Objective ::
From the records below, pick out each line that contains the string "link" and copy it unchanged. The match is case-sensitive.

Provided material ::
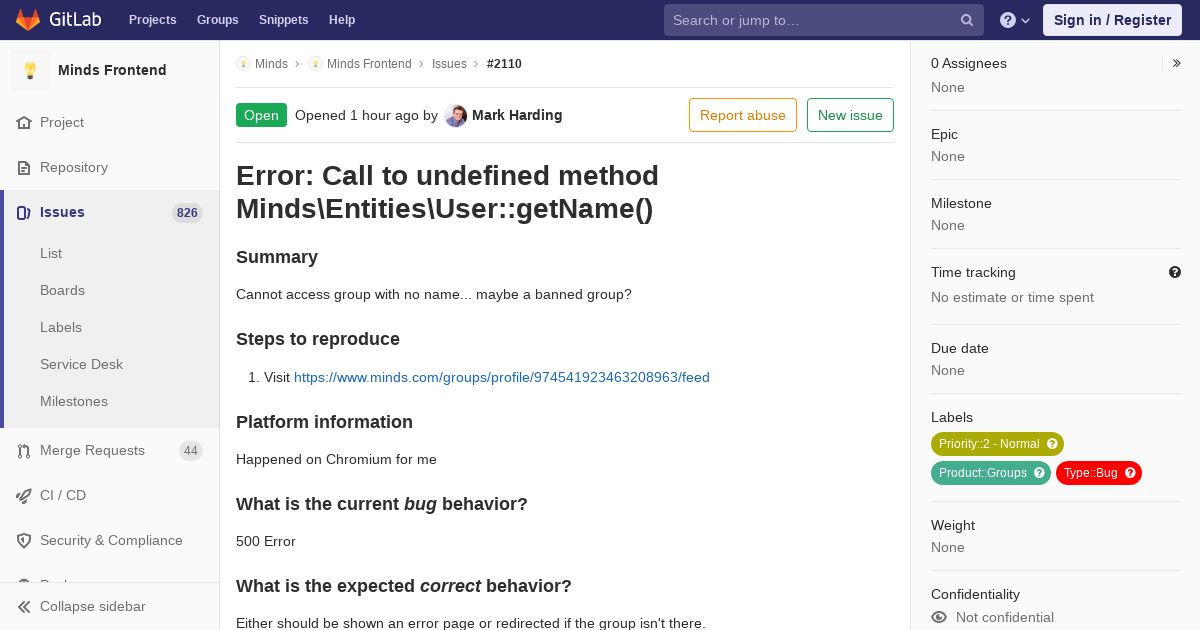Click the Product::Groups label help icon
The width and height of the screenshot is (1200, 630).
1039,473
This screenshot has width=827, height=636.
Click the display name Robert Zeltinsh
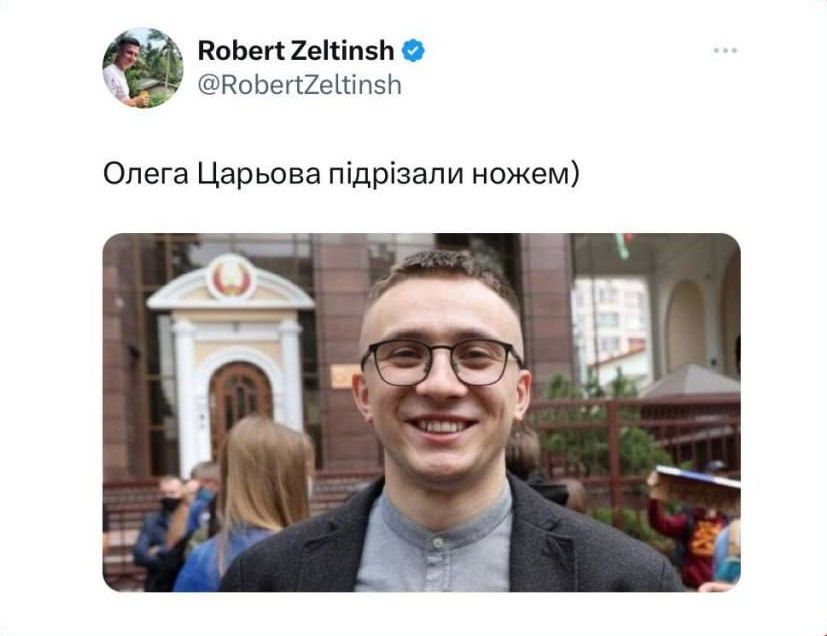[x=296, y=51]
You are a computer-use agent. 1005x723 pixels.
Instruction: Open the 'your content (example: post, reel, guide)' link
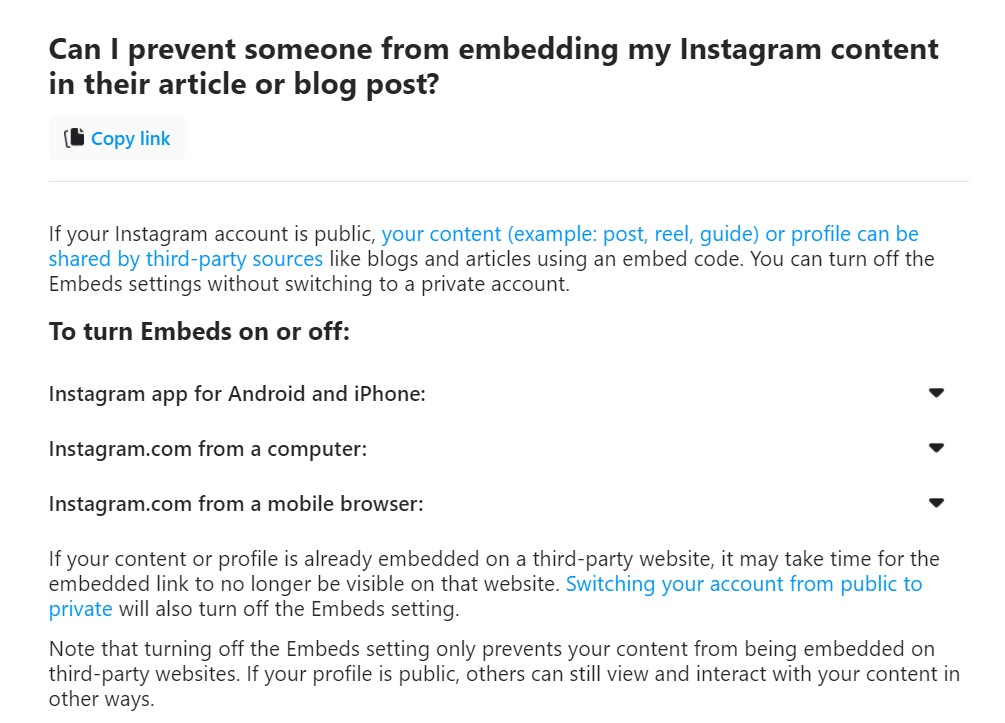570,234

==

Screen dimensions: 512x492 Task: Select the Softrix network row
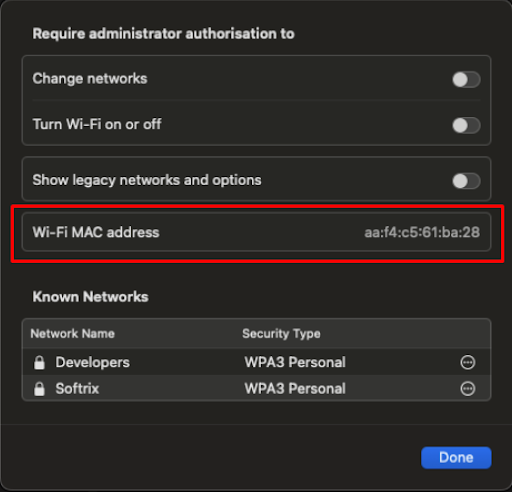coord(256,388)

* * *

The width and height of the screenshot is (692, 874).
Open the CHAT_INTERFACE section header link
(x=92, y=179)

Response to the task ::
Instruction: Open the 'your content (example: post, reel, guide)' link
Open the CHAT_INTERFACE section header link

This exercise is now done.